Сибирский кавалер (сборник)
Шрифт:
Полтысячи дорожных станций. Подорожные документы должны были свидетельствовать, что проезжающий оплатил «прогоны». Обычно на российской почтовой станции первый этаж – ямщики, бродяги, арестанты, запах сивухи, прелых онуч. Утеха – коптящая сырой осиной печь, большой самовар, полати и лавки, на которых спали вповалку. На втором этаже тепло дарили украшенные изразцами печи-голландки. В буфете звякал фарфор, источали запахи горячие закуски. В спальне широкие кровати были застланы немецкими пуховиками.
На каждой такой станции купцы доставали свою снедь. Иногда некоторые из них угощали Девильнева.
– К нашим дорогам надо привыкнуть. Я вот вожу с собой мороженые пельмени и мороженые щи. И в Москву с ними ездил, и обратно мне на всю дорогу своего питания хватит! Мне никакой трактирной пищи не надо. Везу щи в мешке, вроде бы – кусок льда. А вот сейчас разморожу, и поснедаем!
Томас убедился: щи были совершенно свежими и чудесно пахли жирной наваристой говядиной.
Купец представился:
– Шумилов я, Петр Федорович. Из славного города Томска. Вы не к нам едете? В Алтай? Ну что же. Может, когда к нам в город завернете, так милости прощу. Всегда будем рады!
– В отличие от вас, я в своих делах не волен! – отвечал Девильнев. – Я человек военный, еду, куда прикажут. Но если буду в вашем городе, непременно зайду. За щи огромное спасибо. Очень оригинальный способ сохранять пищу свежей всю зиму! А чем ваш город знаменит более всего?
– Приезжайте, сами увидите! Есть и воины, есть и торговцы, и крестьяне. В Сибири жить вольнее, пока что это не все поняли. И слава богу!
В этой дороге Девильнев ознакомился с музыкой бескрайних просторов. Они пели голосом железа и меди. Это звалось бубенцами, которые привешивались за ушки к хомутам, дугам, кистям на уздечках, к седелках и оглоблям. Были колокольцы величиной с кулак, и назывались они «болхарями», а были поменьше: «глухари», «гремки», «шаркунцы». Они подбирались по тону. Изготовлялись кустарно, имена мастеров склонялись на все лады на почтовых станциях. Так тревожно и сладостно было услышать вдалеке в снежном тумане звон бубенцов встречной тройки. Вот чья-то неведомая жизнь мчится тебе навстречу, разминется и умчится в неизвестность.

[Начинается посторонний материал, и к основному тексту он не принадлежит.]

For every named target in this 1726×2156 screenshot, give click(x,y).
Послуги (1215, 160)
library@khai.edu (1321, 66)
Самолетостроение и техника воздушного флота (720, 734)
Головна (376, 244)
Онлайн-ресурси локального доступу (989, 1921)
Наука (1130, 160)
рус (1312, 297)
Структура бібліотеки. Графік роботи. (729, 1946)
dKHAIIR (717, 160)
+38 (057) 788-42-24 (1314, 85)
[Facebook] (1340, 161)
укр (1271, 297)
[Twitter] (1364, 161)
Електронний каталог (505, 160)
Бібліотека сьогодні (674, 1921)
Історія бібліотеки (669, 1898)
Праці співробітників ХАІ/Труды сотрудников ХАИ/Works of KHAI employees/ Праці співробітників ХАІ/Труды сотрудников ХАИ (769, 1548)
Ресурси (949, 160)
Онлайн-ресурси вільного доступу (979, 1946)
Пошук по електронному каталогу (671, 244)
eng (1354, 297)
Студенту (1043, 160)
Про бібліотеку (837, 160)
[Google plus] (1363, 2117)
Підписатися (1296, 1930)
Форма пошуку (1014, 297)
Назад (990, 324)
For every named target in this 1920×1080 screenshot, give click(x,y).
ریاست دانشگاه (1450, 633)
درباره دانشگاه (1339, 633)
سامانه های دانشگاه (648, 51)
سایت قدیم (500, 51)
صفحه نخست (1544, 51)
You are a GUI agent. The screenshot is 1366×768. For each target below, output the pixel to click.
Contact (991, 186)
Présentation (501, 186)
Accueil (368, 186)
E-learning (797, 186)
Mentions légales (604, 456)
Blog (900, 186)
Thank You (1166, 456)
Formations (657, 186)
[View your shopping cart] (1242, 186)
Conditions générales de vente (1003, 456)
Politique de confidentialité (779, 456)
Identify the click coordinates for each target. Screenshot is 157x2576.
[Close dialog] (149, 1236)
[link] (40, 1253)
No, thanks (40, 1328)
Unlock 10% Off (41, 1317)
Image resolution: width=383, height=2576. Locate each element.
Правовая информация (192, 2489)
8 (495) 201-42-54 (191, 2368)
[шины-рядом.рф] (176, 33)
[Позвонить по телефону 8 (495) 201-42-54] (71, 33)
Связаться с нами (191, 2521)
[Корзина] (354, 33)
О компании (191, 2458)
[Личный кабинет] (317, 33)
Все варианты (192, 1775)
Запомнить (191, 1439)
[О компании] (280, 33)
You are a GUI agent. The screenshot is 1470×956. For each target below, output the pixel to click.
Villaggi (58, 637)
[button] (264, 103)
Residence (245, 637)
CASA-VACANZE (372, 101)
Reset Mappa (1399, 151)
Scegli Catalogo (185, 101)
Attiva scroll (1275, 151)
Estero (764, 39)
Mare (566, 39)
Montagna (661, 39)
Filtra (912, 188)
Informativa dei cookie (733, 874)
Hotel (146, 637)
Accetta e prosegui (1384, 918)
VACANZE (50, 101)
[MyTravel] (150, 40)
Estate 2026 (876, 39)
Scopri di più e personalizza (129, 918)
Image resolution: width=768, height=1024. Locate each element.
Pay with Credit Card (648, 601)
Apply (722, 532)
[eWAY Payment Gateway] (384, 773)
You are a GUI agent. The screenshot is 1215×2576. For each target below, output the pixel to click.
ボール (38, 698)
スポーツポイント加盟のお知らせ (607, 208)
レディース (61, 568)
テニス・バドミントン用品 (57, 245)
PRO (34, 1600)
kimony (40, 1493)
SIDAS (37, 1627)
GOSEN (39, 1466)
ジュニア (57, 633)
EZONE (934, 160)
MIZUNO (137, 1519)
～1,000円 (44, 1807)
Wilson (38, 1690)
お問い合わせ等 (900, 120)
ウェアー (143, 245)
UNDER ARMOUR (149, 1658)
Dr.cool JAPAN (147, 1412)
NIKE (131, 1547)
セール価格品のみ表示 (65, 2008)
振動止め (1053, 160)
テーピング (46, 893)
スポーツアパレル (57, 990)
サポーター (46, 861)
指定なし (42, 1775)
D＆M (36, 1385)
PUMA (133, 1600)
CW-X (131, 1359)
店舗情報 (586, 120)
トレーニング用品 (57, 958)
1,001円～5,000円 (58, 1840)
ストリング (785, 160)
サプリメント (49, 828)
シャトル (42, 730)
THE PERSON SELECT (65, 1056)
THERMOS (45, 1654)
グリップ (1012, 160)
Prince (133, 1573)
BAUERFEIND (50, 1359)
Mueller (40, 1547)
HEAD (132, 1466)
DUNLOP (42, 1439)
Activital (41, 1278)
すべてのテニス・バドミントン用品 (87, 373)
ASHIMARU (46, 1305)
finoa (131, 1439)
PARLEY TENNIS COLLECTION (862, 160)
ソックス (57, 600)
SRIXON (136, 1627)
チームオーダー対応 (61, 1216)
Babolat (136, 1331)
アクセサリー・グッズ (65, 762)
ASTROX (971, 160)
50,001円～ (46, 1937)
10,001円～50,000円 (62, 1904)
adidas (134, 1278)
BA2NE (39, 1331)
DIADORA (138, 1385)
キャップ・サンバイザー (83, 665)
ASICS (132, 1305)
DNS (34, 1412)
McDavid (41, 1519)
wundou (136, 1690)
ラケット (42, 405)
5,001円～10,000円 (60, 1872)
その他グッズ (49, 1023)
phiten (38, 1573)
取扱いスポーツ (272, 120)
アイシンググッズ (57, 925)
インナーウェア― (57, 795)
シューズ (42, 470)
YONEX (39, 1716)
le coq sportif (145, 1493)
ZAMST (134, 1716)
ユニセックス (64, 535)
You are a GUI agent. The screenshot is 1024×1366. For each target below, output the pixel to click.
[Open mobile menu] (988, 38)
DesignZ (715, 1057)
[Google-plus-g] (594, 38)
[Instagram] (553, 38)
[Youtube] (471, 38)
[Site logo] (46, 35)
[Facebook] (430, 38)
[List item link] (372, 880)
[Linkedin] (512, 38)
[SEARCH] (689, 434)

И во тьме почтовых станций, и в каретах ему светили глаза Палашки, глядевшие сквозь пургу. Впрочем, если она жива, то, наверное, совсем не та. Нет, никогда не вернется её первозданная свежесть. Никогда она не будет такой, какой он увидел её впервые. У него самого поредели кудри, появились в них первые сединки.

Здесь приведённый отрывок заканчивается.